Working on Happiness


MARY J. BLIGE

Mary J. Blige is the unofficial “Queen of hip-hop soul” and has been a major part of the music scene ever since making her debut in 1992 with the album, What’s The 411? Yet her private life has often been traumatic. Born in Bronx, she grew up in a rough housing project in Yonkers, and experience that left her with both physical and emotional scars. And yet, as she explains in this interview, which was recorded in order to promote her latest album, Breakthrough, she sees music as way of finding happiness:

Mary J. Blige

(African American accent)

Happiness is something that I am working on every day to attain, to maintain, to keep, in my life. Like I need it, because if don’t have it, I’m going to die, because I’ve been so miserable all my entire life since I was a child that I cannot do this anymore like this. Now, whoever wants to do it with me, let’s go, whoever wants to do it with me, let’s go, whoever wants to sing a sad song still, then go sing it with some other artist, you know, because I have enough sad songs on the My life album, I have enough on the Share My album. I have enough sad songs – even on this album, “Father In You” was a sad record, “Enough Cryin’” is sad, but, you know, the beat is up, you know. “Aint Really Love” (informal usage I’m not)  is sad. And these are the things that I still deal with, you know, “Baggage” is sad, you know, the fact that “When is he going to cheat?” you know, that’s what I still carry, you know.

THE MEANING OF THE WORD

Indeed the choice of the word “Breakthrough” was deliberate:

Mary J. Blige:

Yeah, this is a breakthrough and the breakthrough is being honest with myself. What is that Mary wants? Mary wants…I want everybody to be happy, but I can’t save the world. I want myself to be happy, but that’s gonna (informal usage going to)  take a lifetime and I have to make the choice to be happy and I have chosen to, although it’s very, very hard, but at the same time I’m getting somewhere. I have grown.
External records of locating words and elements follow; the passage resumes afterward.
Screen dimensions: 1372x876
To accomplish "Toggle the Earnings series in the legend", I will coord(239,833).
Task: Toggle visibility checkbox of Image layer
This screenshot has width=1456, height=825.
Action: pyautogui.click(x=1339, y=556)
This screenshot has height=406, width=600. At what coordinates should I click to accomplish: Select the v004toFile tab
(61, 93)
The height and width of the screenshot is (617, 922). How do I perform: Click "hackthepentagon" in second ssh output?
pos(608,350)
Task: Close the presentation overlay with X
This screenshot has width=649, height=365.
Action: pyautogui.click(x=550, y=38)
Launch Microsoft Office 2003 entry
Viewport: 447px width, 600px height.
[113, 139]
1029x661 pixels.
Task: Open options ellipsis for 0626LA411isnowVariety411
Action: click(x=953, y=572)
In addition to her musical career, Mary J. Blige has also tried her hand at acting. She particularly enjoyed appearing in an off-Broadway play, The Exonerated, a couple of years ago:

Mary J. Blige:

It was real professional, because you had to lock your mind into this one thing every single night, it’s..like doing it the exact same way every single night, and it was really nice ‘cause, you know, the people that were in the play with me, they were so warm, and you know, it was unlike the music business, it was a whole ‘nother atmosphere, they really care about you. And, at the same time, it was depressing because I had to bring this character to life, her name was Sunny, and she went to jail for 20 years for something that she didn’t do but, in the midst of her being in prison, she learned how to be positive in her down time, and that’s why they called her Sunny, ‘cause she learned how to, you know, be happy in the time of troubles. And that’s what I am today. That’s what I’m doing, and that’s what I’ve been doing and that’s what, you know, breakin’ through is, that’s…why I called the album “The Breakthrough that’s what a breakthrough is.